Osmotic pressure exerted by entangled polysaccharide chains.

The osmotic behavior of neutral and charged polysaccharide chains was studied utilizing membrane osmometry. Two neutral dextran fractions characterized by weight-average molecular weights of 5 X 10(5) and 2 X 10(6) daltons yielded identical osmotic pressure (pi)--mass concentration (C) relationships in the range of 0 to 8 g/dl. Furthermore, the relations were highly non-linear and departed markedly from the ideal Van't Hoff equation.
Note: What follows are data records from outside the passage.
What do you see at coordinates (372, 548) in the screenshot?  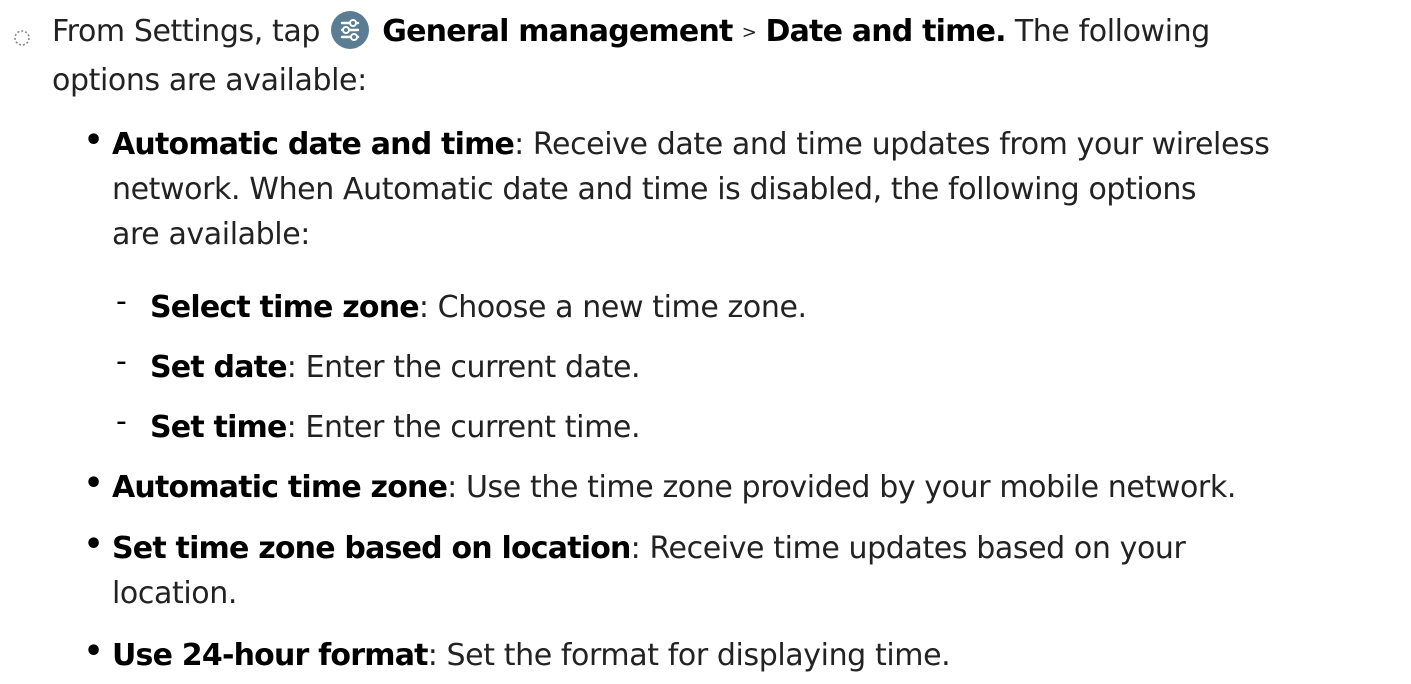 I see `option-term: Set time zone based on location` at bounding box center [372, 548].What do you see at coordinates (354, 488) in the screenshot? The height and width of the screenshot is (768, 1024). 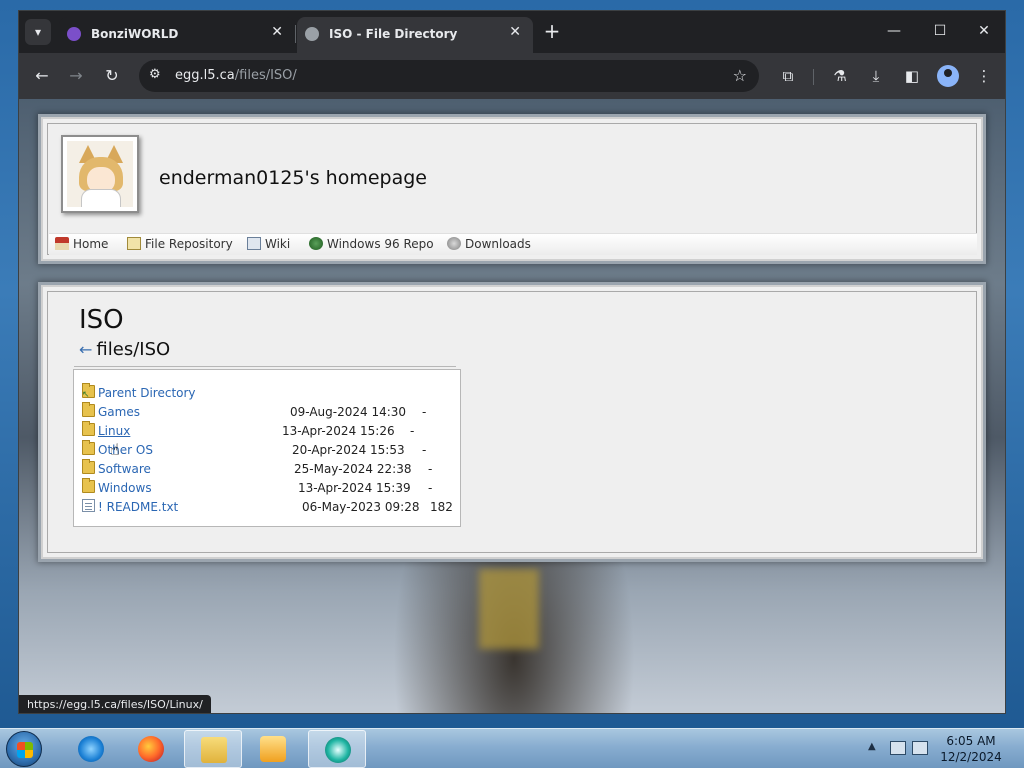 I see `file-date: 13-Apr-2024 15:39` at bounding box center [354, 488]. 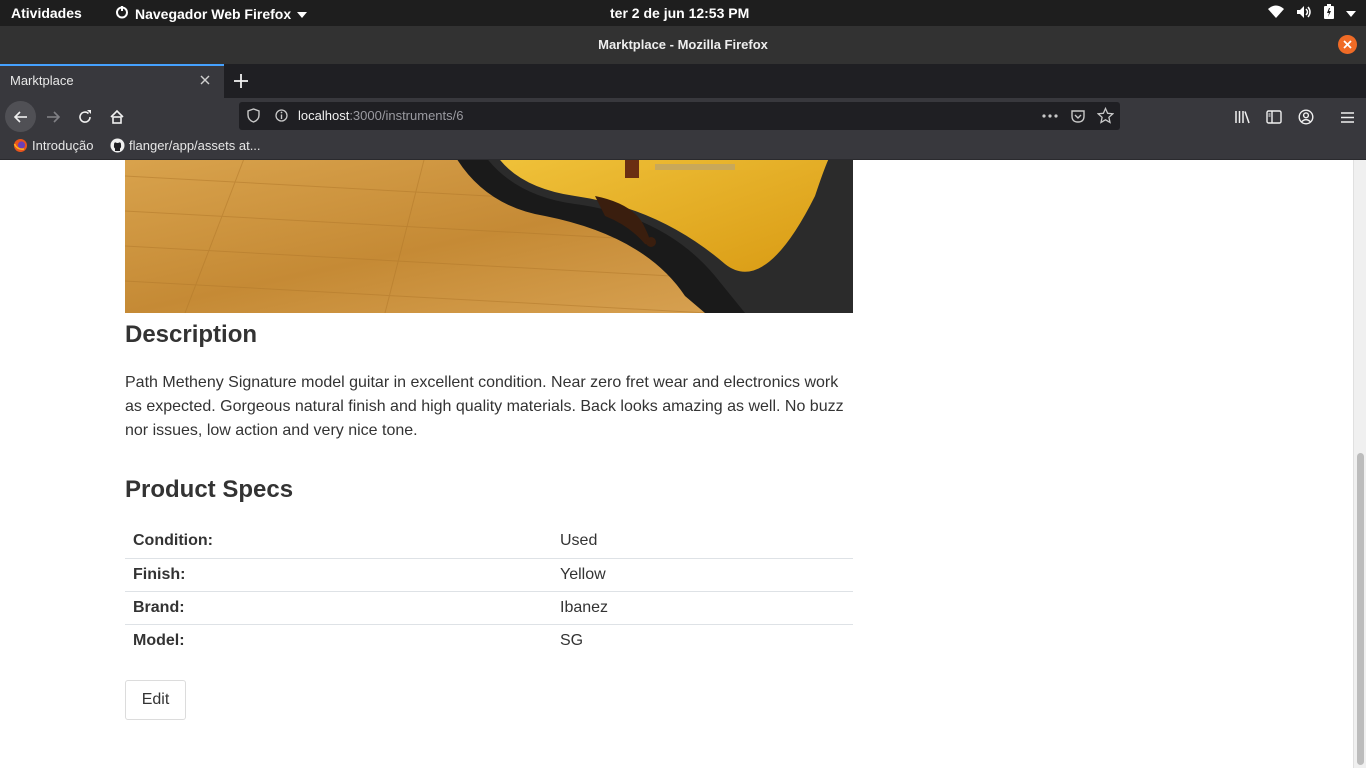 I want to click on account-icon, so click(x=1306, y=117). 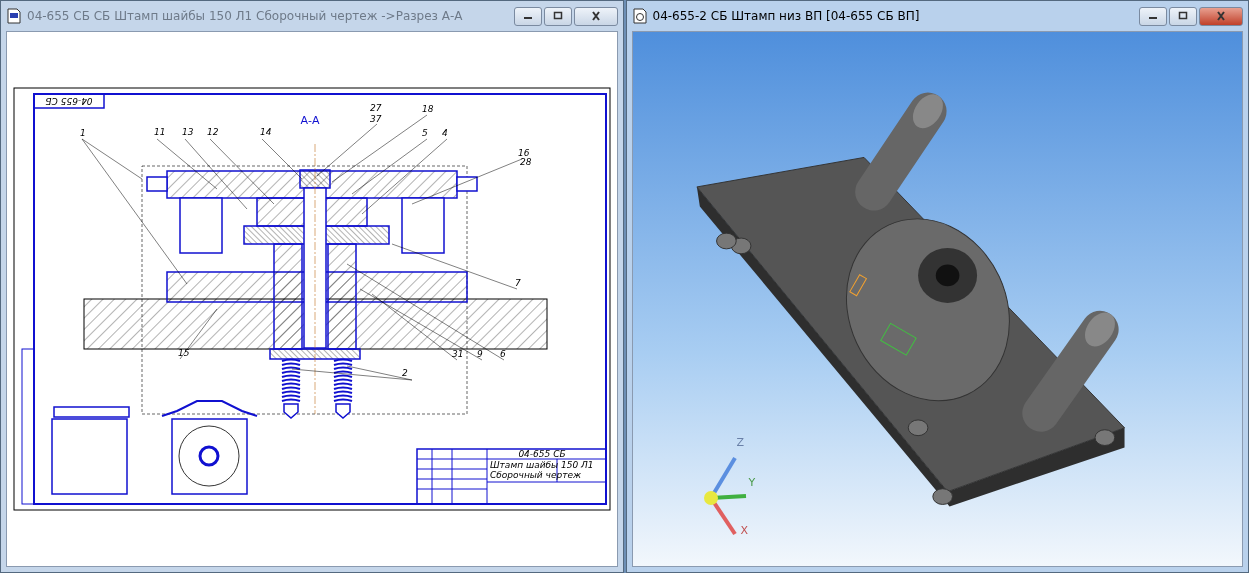 I want to click on stamp-text: 04-655 СБ, so click(x=69, y=101).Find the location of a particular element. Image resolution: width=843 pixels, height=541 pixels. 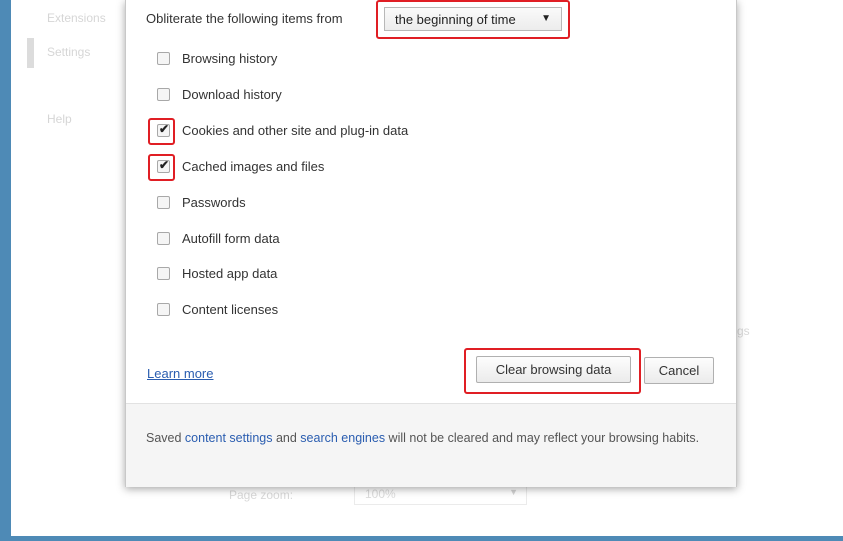

clear-browsing-data-button: Clear browsing data is located at coordinates (554, 370).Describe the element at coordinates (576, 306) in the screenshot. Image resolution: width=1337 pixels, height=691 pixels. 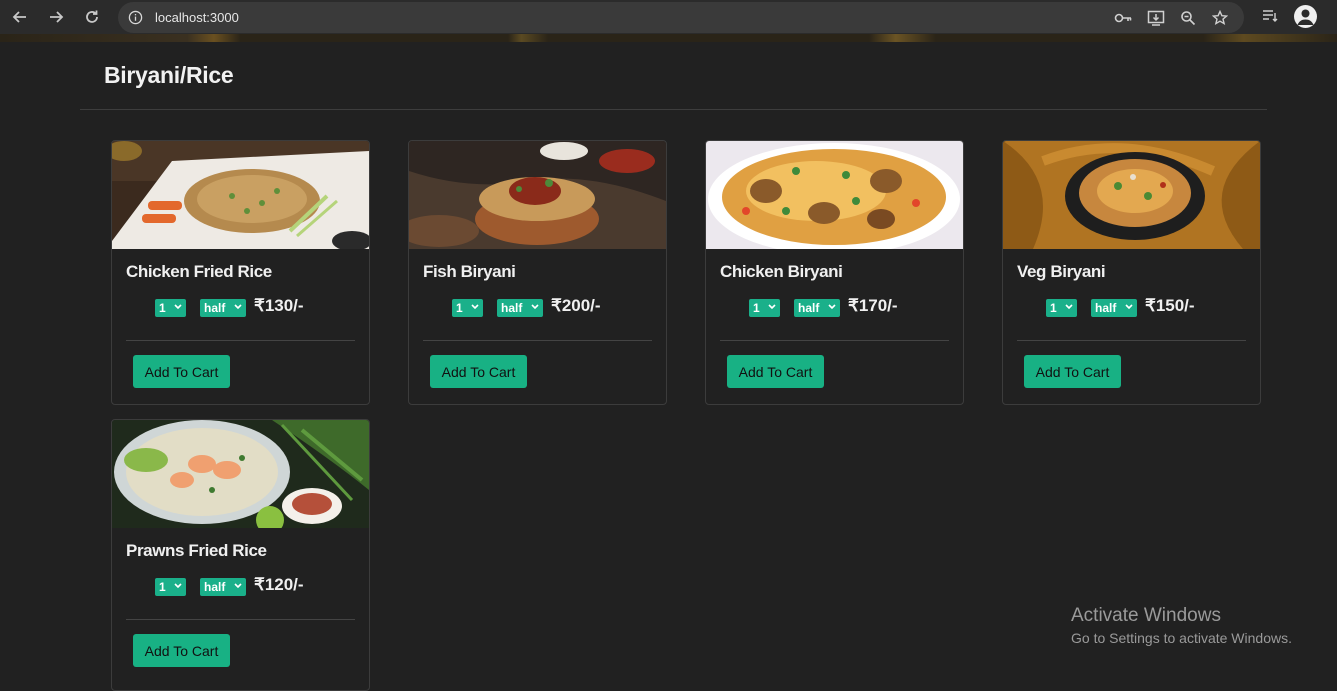
I see `item-price: ₹200/-` at that location.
For hyaluronate characterized by a weight-average molecular weight of 2 X 10(6) daltons, the pi vs C relations were dependent on the electrolyte (NaCl) concentration of the solution. In the polymer concentration range of 0.5 to 1 g/dl, increasing the ionic strength from 0.15 to 2 M NaCl caused a reduction in oncotic activity. At lower hyaluronate concentrations, oncotic activity was not altered by neutralizing the anionic sites with excess NaCl. The non-ideal behavior of the neutral and charged polysaccharide chains are compatible with recent statistical thermodynamic analyses of oncotic activity in concentrated polymer solutions. Finally, nonlinear pi vs C relationships of the matrix biopolymers provide a sensitive mechanism for volume buffering in the interstitium.